While we dedicate all our attention to new videos, all our concern to the "Likes," and all our anxiety to the results of our favorite team (in whatever sport it may be), the new space exploration seems dangerously to recreate the colonial and exploitative imperialism that has prevailed in the world for the past half-millennium.
For decades, experts in the field have warned that, beyond the undeniable scientific curiosity and the impressive advances in technoscience, the clear geopolitical ambitions of the countries participating in space exploration reveal the potential for a new era of exploitation and colonization, this time in space.
We are exporting beyond Earth the same behaviors and attitudes that have led humanity to its current precarious situation of constant conflicts on an increasingly degraded planet.
In this context, Dr. Mary-Jane Rubenstein, a philosopher specializing in science and religion at Wesleyan University, has repeatedly pointed out the undeniable parallels between the imperialism of the Modern Age (which, instead of ending, now seems to be moving beyond Earth's atmosphere) and the current tasks of space exploration.
In her book Astrotopia: The Dangerous Religion of the Corporate Space Race, Rubenstein argues that, unlike what happened between the 15th and 19th centuries, the new imperialism uses "high forms of technology," previously unimaginable, framed in a kind of "quasi-religious" rhetoric with ideas like "cosmic destiny" or "salvation of humanity."

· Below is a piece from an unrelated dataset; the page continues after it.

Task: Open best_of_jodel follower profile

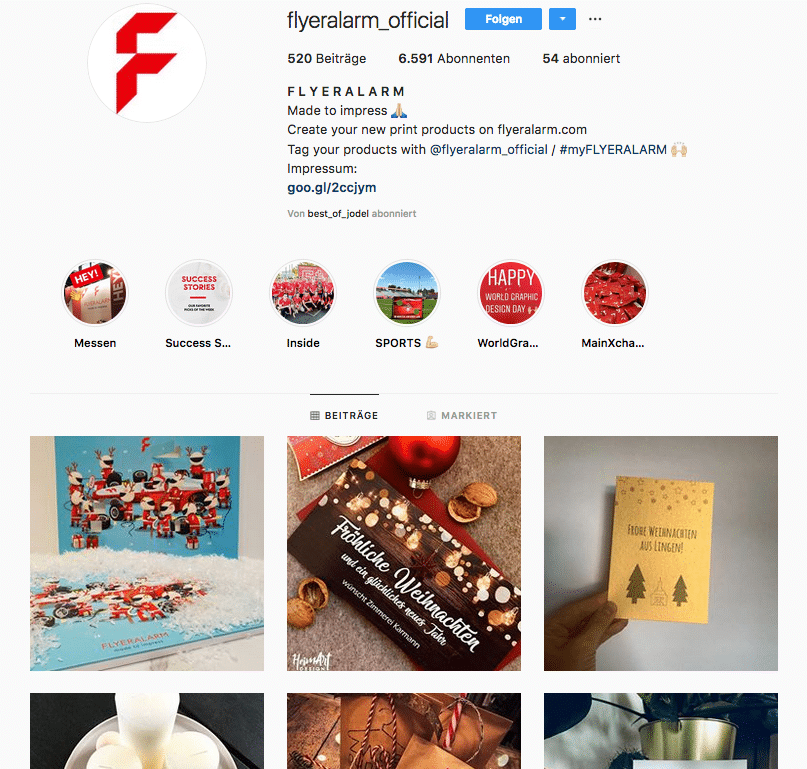Action: point(338,214)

Moreover, there is mention of a long list of "natural resources" that could be "extracted" from asteroids, and there is talk of "colonizing" the Moon or Mars, creating a "new world" there.
If anyone doubts the existence of this rhetoric, it is enough to mention that numerous movies and TV series focus precisely on presenting and propagating this vision, which resembles more the conquest by force, commerce, or religion presented by Asimov in the Foundation trilogy than the almost utopian vision of Roddenberry's Star Trek.
Be that as it may, the recent (literally) launch of corporate space exploration, aside from leaving astronauts stranded in space or taking celebrities on joyrides, raises serious questions about sidelining science in favor of profits, disputes over rights and properties in space, and new forms of injustice and exploitation.
For his part, Dr. Bleddyn E. Bowen, an expert in international relations at the University of Leicester, asserts in his book Original Sin: Power, Technology, and War in Outer Space that the space race is based on an "astropolitics" whose essential element is "the military capability to have global influence," without regard for human beings.
Bowen argues that space has been a military domain since the beginning of the Space Age. He contends that the militarization of space is not a recent development, but has been an integral part of space activities since their inception after WWII.
Taking the imperialist and colonial mindset of modernity into space is merely transporting those ideas to a new location. But, as the end of Lazarillo de Tormes (1554) says, "life never improves for those who merely change geography without changing their habits."